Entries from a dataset
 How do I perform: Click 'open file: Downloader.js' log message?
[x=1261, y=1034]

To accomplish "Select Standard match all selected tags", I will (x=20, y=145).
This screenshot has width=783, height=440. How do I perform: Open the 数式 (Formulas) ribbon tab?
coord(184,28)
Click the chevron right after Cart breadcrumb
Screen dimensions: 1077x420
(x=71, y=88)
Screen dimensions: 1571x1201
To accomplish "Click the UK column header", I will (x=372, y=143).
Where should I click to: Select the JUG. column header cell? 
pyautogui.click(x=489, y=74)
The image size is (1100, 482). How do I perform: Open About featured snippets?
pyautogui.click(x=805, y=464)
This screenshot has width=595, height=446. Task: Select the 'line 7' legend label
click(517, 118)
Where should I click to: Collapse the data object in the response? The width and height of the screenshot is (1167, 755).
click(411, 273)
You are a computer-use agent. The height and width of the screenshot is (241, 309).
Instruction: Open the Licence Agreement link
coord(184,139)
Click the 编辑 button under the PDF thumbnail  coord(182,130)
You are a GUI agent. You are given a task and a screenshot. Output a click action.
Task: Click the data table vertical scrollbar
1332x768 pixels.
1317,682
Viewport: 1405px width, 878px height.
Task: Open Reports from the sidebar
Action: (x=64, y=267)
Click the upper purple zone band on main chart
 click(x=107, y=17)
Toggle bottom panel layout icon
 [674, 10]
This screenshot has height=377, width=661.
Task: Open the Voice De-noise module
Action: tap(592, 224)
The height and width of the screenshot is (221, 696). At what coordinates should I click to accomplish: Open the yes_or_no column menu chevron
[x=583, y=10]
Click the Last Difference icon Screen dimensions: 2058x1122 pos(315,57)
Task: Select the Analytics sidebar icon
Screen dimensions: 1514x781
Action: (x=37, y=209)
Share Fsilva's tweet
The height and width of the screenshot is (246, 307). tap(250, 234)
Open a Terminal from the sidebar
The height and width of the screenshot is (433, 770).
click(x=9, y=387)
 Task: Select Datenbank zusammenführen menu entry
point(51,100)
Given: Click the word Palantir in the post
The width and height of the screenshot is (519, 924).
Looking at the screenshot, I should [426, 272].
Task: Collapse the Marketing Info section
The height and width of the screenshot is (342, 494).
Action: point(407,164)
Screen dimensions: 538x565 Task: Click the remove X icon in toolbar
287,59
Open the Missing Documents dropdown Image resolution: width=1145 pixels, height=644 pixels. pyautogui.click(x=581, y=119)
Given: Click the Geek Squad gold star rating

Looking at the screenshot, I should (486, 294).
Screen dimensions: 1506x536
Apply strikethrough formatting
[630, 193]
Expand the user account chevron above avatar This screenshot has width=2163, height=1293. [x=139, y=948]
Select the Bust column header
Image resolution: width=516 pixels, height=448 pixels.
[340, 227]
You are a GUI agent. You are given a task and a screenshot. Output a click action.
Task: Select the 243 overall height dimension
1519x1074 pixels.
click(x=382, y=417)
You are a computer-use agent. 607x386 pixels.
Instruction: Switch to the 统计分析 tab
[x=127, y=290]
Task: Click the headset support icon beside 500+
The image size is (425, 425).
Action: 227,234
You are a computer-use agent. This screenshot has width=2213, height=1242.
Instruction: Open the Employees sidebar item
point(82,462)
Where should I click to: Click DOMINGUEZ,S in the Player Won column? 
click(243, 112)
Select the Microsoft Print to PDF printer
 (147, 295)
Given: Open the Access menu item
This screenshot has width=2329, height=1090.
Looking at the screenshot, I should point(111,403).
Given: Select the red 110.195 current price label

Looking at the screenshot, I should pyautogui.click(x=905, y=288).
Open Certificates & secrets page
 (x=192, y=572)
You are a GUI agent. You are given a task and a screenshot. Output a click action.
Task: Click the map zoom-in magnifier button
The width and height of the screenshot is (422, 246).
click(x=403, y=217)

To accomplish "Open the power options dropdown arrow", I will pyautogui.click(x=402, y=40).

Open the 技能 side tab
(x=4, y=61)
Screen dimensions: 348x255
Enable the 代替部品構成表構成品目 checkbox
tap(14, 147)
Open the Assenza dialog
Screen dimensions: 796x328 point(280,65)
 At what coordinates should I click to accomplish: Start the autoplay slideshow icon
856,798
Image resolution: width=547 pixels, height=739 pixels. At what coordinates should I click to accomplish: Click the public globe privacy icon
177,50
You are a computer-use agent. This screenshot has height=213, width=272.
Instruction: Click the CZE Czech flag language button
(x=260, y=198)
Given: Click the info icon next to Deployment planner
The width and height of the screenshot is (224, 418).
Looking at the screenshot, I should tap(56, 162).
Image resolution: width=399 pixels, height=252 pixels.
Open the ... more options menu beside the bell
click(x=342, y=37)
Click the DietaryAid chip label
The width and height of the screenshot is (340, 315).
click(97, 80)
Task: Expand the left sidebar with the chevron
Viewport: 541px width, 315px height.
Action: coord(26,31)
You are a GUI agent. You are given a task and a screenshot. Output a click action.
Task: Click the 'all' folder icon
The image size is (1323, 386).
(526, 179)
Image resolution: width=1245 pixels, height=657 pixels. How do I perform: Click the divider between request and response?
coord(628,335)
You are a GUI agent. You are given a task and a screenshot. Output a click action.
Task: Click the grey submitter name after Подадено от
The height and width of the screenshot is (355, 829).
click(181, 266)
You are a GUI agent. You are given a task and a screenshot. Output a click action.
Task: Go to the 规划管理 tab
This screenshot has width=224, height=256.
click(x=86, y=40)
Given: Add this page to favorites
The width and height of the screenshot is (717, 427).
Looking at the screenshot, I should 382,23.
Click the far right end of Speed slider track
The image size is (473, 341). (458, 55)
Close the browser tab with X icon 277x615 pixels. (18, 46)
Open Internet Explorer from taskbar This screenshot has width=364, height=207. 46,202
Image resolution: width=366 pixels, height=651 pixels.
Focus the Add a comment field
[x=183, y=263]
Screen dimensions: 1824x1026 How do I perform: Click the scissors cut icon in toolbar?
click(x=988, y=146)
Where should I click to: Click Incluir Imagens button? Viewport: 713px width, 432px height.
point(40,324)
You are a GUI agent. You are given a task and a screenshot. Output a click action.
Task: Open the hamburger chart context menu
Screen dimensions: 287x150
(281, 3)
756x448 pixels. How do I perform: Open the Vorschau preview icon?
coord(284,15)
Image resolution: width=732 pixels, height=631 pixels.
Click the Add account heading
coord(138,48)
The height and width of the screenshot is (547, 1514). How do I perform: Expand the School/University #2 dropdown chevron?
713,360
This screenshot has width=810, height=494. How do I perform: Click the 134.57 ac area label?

**PROBLEM DESCRIPTION**
Locate each line of the entries above that contains the word "button", and copy those lines.

**FULL RESPONSE**
Click the 编辑 button under the PDF thumbnail  coord(182,130)
Task: Click the map zoom-in magnifier button
Instruction: Click the CZE Czech flag language button
Where should I click to: Click Incluir Imagens button? Viewport: 713px width, 432px height.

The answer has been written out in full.